PROBLEM DESCRIPTION — Return every line of the material below that contains the word "from".

Stored dataset items:
-- START --

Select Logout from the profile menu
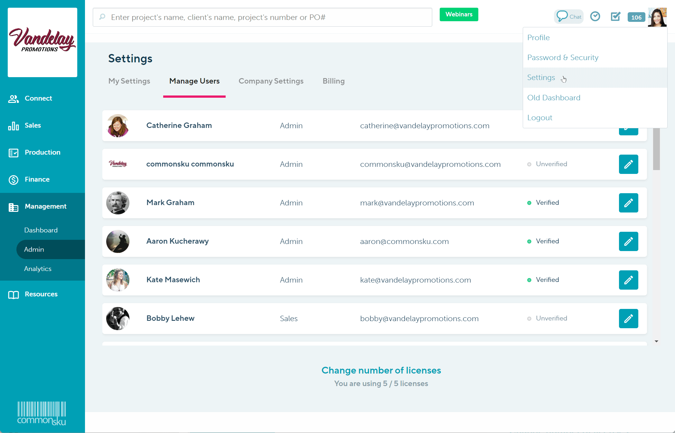This screenshot has width=675, height=433. click(540, 117)
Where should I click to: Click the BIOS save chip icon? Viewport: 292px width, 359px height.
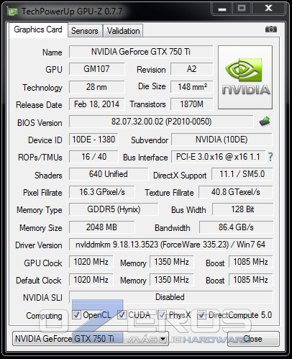(265, 122)
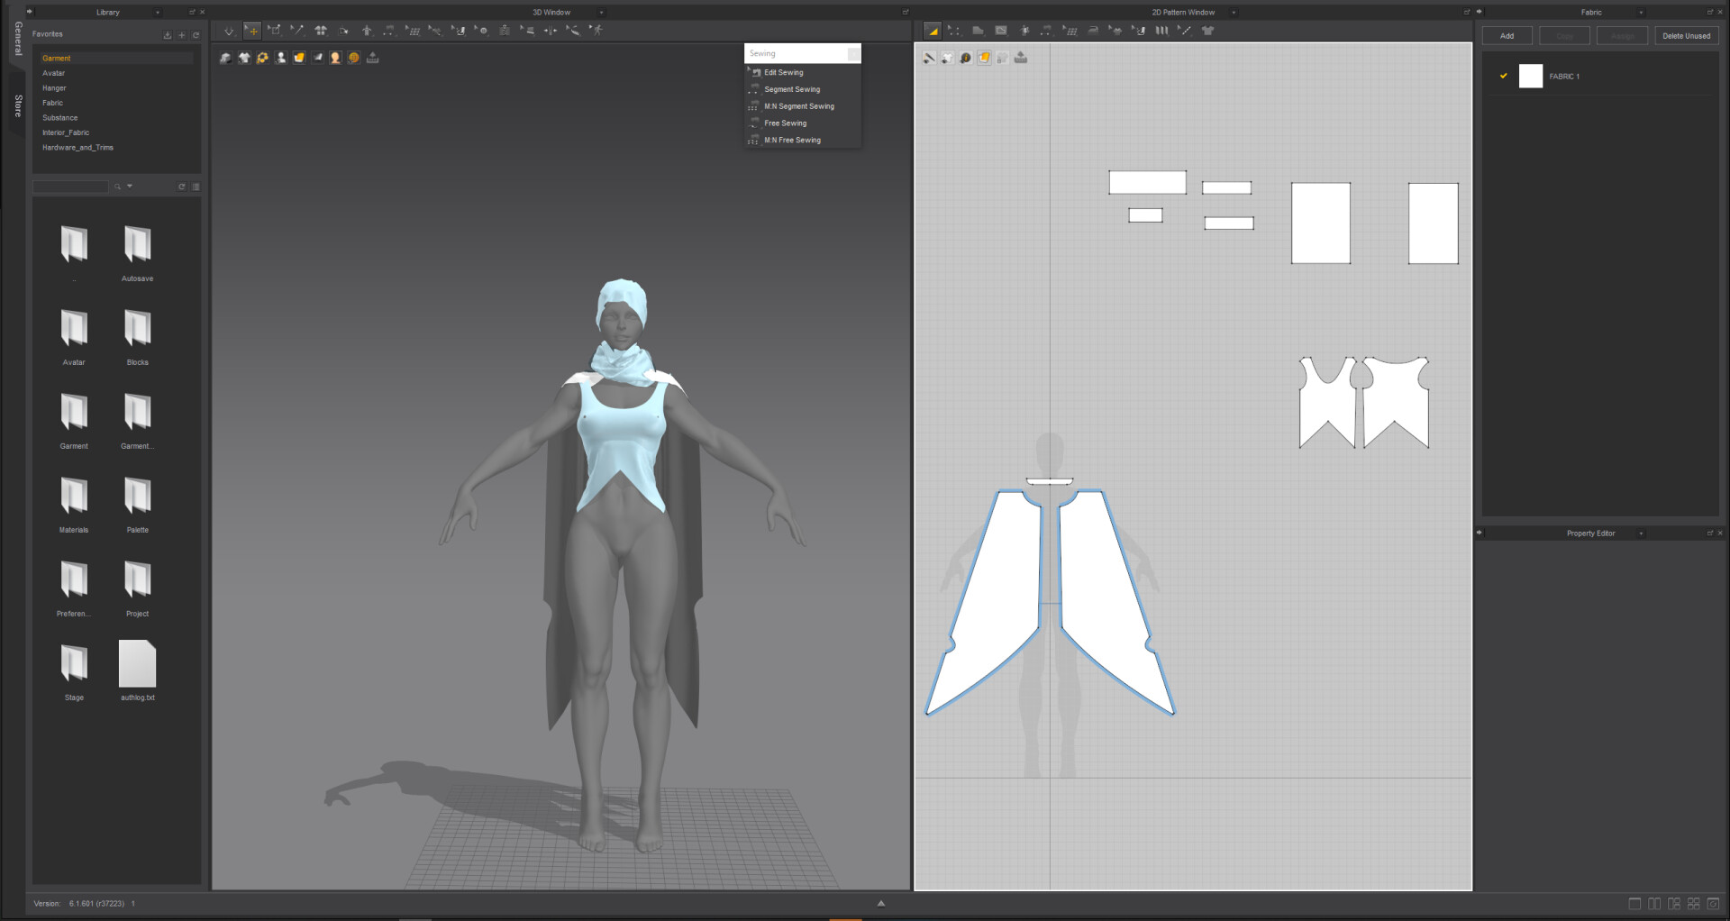Screen dimensions: 1730x921
Task: Choose Segment Sewing from the Sewing menu
Action: (x=792, y=89)
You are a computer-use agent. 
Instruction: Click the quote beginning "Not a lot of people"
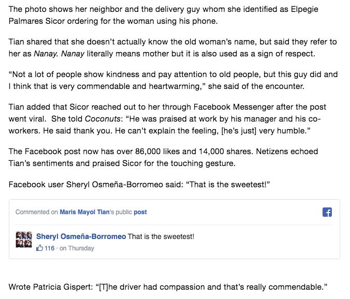[173, 80]
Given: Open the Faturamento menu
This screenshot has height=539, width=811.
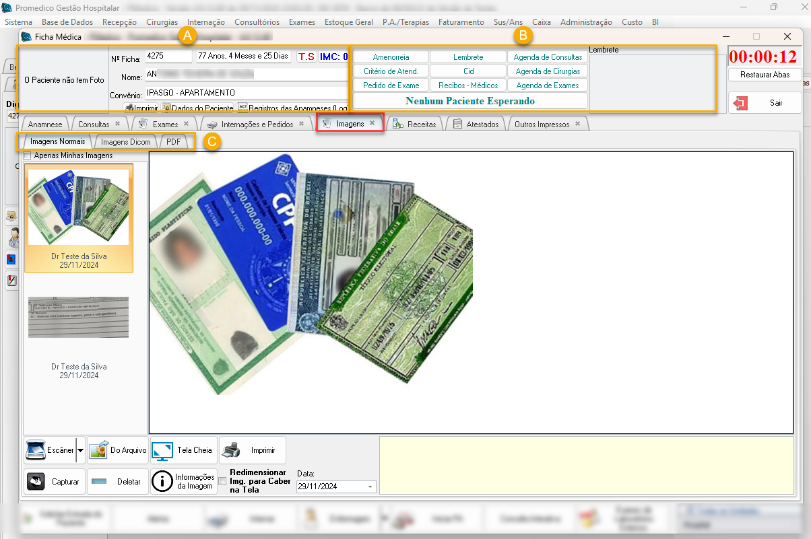Looking at the screenshot, I should point(461,22).
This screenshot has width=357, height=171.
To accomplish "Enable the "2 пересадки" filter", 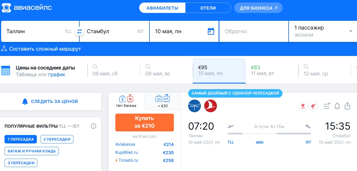I will tap(57, 139).
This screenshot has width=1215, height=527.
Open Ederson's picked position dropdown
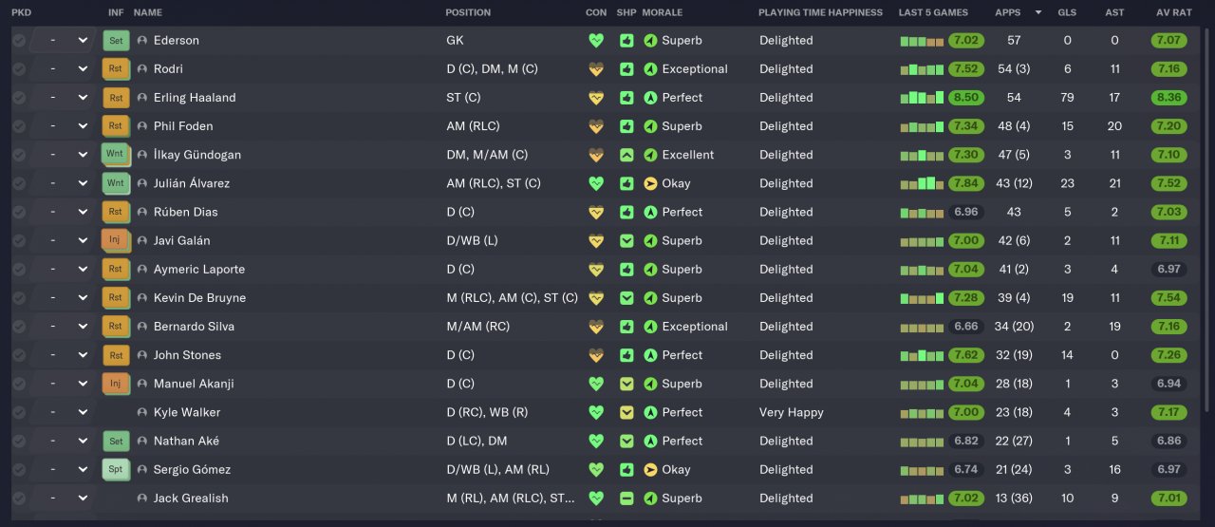tap(83, 41)
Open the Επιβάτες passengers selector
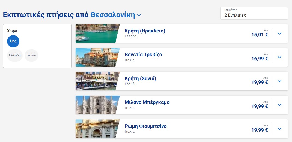 [x=254, y=13]
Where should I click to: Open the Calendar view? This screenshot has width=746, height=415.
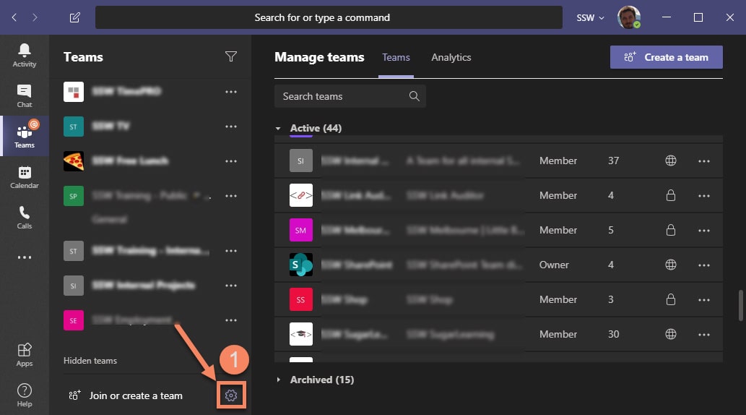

-- END --

EXERCISE SOLUTION —
Select Logout from the profile menu
Task: Choose Segment Sewing from the Sewing menu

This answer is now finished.